ASSIGNMENT>
Each record should be written out exactly as it stands.

THE DATA>
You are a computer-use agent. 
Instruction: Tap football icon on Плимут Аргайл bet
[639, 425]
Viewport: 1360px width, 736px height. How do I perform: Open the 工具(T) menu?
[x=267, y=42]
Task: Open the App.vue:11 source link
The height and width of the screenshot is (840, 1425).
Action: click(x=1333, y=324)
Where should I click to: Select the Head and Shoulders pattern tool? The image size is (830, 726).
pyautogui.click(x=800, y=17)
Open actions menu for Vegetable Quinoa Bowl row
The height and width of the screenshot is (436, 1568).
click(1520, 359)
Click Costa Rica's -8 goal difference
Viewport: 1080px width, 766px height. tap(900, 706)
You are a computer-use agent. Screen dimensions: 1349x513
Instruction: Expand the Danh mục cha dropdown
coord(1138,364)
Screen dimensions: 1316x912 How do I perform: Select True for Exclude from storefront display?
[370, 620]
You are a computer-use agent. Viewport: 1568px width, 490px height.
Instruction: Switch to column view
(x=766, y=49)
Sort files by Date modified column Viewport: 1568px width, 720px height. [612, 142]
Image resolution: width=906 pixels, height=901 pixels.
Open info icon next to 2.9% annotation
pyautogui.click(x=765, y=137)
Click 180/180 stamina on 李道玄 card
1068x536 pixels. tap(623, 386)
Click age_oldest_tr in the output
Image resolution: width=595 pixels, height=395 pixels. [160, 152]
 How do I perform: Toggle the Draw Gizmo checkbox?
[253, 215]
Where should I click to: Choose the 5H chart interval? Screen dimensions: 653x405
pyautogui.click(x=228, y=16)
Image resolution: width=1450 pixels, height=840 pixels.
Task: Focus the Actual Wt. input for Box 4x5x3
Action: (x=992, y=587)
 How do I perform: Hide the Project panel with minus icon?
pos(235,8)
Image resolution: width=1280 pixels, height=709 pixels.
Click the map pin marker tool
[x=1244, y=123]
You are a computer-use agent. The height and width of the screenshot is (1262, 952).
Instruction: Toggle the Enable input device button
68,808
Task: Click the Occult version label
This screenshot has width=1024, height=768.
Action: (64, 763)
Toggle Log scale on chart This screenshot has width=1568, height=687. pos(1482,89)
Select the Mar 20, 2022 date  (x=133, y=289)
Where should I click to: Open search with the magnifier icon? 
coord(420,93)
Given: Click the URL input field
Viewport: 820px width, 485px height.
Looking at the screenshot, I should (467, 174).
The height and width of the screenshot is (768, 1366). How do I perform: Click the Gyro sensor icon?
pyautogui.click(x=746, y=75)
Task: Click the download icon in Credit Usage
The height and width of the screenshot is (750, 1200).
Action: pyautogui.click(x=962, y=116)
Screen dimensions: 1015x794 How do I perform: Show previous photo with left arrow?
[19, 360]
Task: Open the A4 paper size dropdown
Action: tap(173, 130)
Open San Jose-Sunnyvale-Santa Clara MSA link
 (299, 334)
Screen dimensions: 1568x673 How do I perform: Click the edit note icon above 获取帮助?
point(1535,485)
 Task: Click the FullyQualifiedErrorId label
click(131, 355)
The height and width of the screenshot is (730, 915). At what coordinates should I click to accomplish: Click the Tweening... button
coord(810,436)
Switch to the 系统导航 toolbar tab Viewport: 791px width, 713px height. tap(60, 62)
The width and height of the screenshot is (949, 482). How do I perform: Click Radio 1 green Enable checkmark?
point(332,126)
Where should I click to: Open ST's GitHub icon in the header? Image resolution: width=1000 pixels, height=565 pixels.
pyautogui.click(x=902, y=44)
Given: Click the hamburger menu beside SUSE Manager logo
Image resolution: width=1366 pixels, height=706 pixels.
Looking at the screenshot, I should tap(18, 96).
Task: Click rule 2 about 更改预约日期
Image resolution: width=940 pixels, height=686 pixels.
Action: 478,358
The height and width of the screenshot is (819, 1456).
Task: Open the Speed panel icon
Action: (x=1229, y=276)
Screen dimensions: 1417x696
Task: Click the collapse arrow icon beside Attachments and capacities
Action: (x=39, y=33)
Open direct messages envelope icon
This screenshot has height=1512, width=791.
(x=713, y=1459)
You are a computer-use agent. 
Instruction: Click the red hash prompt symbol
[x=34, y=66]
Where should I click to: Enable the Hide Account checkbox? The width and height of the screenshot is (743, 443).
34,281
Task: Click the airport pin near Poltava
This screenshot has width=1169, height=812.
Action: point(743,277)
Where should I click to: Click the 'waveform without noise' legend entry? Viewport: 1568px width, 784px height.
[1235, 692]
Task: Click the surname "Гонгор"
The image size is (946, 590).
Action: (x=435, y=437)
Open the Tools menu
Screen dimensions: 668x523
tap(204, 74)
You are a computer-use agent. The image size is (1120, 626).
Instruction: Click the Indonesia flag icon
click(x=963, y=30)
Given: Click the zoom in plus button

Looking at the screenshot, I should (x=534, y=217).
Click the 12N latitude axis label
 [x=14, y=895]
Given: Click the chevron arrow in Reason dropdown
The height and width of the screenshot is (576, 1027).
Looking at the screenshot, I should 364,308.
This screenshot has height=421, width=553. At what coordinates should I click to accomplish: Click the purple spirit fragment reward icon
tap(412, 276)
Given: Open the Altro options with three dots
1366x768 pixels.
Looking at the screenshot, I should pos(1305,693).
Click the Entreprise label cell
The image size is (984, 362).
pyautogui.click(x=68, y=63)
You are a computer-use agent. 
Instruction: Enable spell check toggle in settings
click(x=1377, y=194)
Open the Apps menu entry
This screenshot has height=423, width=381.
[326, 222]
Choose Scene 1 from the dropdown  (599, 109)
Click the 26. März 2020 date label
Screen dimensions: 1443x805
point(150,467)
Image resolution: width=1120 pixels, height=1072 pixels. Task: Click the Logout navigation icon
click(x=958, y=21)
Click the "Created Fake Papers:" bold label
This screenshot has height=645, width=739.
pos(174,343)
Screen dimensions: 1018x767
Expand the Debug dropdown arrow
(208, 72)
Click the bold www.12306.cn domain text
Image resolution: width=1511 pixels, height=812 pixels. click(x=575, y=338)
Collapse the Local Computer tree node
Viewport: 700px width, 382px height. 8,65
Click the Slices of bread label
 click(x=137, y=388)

RESULT>
You are a computer-use agent. 
Instruction: Tap football icon on Плимут Аргайл bet
[639, 425]
Viewport: 1360px width, 736px height. How do I perform: Open the 工具(T) menu?
[x=267, y=42]
Task: Open the App.vue:11 source link
The height and width of the screenshot is (840, 1425).
Action: click(x=1333, y=324)
Where should I click to: Select the Head and Shoulders pattern tool? The image size is (830, 726).
pyautogui.click(x=800, y=17)
Open actions menu for Vegetable Quinoa Bowl row
The height and width of the screenshot is (436, 1568).
click(1520, 359)
Click Costa Rica's -8 goal difference
Viewport: 1080px width, 766px height. tap(900, 706)
You are a computer-use agent. Screen dimensions: 1349x513
Instruction: Expand the Danh mục cha dropdown
coord(1138,364)
Screen dimensions: 1316x912 How do I perform: Select True for Exclude from storefront display?
[370, 620]
You are a computer-use agent. Viewport: 1568px width, 490px height.
Instruction: Switch to column view
(x=766, y=49)
Sort files by Date modified column Viewport: 1568px width, 720px height. [612, 142]
Image resolution: width=906 pixels, height=901 pixels.
Open info icon next to 2.9% annotation
pyautogui.click(x=765, y=137)
Click 180/180 stamina on 李道玄 card
1068x536 pixels. tap(623, 386)
Click age_oldest_tr in the output
Image resolution: width=595 pixels, height=395 pixels. [160, 152]
 How do I perform: Toggle the Draw Gizmo checkbox?
[253, 215]
Where should I click to: Choose the 5H chart interval? Screen dimensions: 653x405
pyautogui.click(x=228, y=16)
Image resolution: width=1450 pixels, height=840 pixels.
Task: Focus the Actual Wt. input for Box 4x5x3
Action: (x=992, y=587)
 How do I perform: Hide the Project panel with minus icon?
pos(235,8)
Image resolution: width=1280 pixels, height=709 pixels.
Click the map pin marker tool
[x=1244, y=123]
You are a computer-use agent. The height and width of the screenshot is (1262, 952).
Instruction: Toggle the Enable input device button
68,808
Task: Click the Occult version label
This screenshot has width=1024, height=768.
Action: (64, 763)
Toggle Log scale on chart This screenshot has width=1568, height=687. pos(1482,89)
Select the Mar 20, 2022 date  (x=133, y=289)
Where should I click to: Open search with the magnifier icon? 
coord(420,93)
Given: Click the URL input field
Viewport: 820px width, 485px height.
Looking at the screenshot, I should (467, 174).
The height and width of the screenshot is (768, 1366). How do I perform: Click the Gyro sensor icon?
pyautogui.click(x=746, y=75)
Task: Click the download icon in Credit Usage
The height and width of the screenshot is (750, 1200).
Action: pyautogui.click(x=962, y=116)
Screen dimensions: 1015x794 How do I perform: Show previous photo with left arrow?
[19, 360]
Task: Open the A4 paper size dropdown
Action: tap(173, 130)
Open San Jose-Sunnyvale-Santa Clara MSA link
 (299, 334)
Screen dimensions: 1568x673 How do I perform: Click the edit note icon above 获取帮助?
point(1535,485)
 Task: Click the FullyQualifiedErrorId label
click(131, 355)
The height and width of the screenshot is (730, 915). At what coordinates should I click to accomplish: Click the Tweening... button
coord(810,436)
Switch to the 系统导航 toolbar tab Viewport: 791px width, 713px height. tap(60, 62)
The width and height of the screenshot is (949, 482). How do I perform: Click Radio 1 green Enable checkmark?
point(332,126)
Where should I click to: Open ST's GitHub icon in the header? Image resolution: width=1000 pixels, height=565 pixels.
pyautogui.click(x=902, y=44)
Given: Click the hamburger menu beside SUSE Manager logo
Image resolution: width=1366 pixels, height=706 pixels.
Looking at the screenshot, I should tap(18, 96).
Task: Click rule 2 about 更改预约日期
Image resolution: width=940 pixels, height=686 pixels.
Action: 478,358
The height and width of the screenshot is (819, 1456).
Task: Open the Speed panel icon
Action: (x=1229, y=276)
Screen dimensions: 1417x696
Task: Click the collapse arrow icon beside Attachments and capacities
Action: (x=39, y=33)
Open direct messages envelope icon
This screenshot has height=1512, width=791.
(x=713, y=1459)
You are a computer-use agent. 
Instruction: Click the red hash prompt symbol
[x=34, y=66]
Where should I click to: Enable the Hide Account checkbox? The width and height of the screenshot is (743, 443).
34,281
Task: Click the airport pin near Poltava
This screenshot has width=1169, height=812.
Action: point(743,277)
Where should I click to: Click the 'waveform without noise' legend entry? Viewport: 1568px width, 784px height.
[1235, 692]
Task: Click the surname "Гонгор"
The image size is (946, 590).
Action: (x=435, y=437)
Open the Tools menu
Screen dimensions: 668x523
tap(204, 74)
You are a computer-use agent. The image size is (1120, 626).
Instruction: Click the Indonesia flag icon
click(x=963, y=30)
Given: Click the zoom in plus button

Looking at the screenshot, I should (x=534, y=217).
Click the 12N latitude axis label
 [x=14, y=895]
Given: Click the chevron arrow in Reason dropdown
The height and width of the screenshot is (576, 1027).
Looking at the screenshot, I should 364,308.
This screenshot has height=421, width=553. At what coordinates should I click to accomplish: Click the purple spirit fragment reward icon
tap(412, 276)
Given: Open the Altro options with three dots
1366x768 pixels.
Looking at the screenshot, I should pos(1305,693).
Click the Entreprise label cell
The image size is (984, 362).
pyautogui.click(x=68, y=63)
You are a computer-use agent. 
Instruction: Enable spell check toggle in settings
click(x=1377, y=194)
Open the Apps menu entry
This screenshot has height=423, width=381.
[326, 222]
Choose Scene 1 from the dropdown  (599, 109)
Click the 26. März 2020 date label
Screen dimensions: 1443x805
point(150,467)
Image resolution: width=1120 pixels, height=1072 pixels. Task: Click the Logout navigation icon
click(x=958, y=21)
Click the "Created Fake Papers:" bold label
This screenshot has height=645, width=739.
pos(174,343)
Screen dimensions: 1018x767
Expand the Debug dropdown arrow
(208, 72)
Click the bold www.12306.cn domain text
Image resolution: width=1511 pixels, height=812 pixels. click(x=575, y=338)
Collapse the Local Computer tree node
Viewport: 700px width, 382px height. 8,65
Click the Slices of bread label
 click(x=137, y=388)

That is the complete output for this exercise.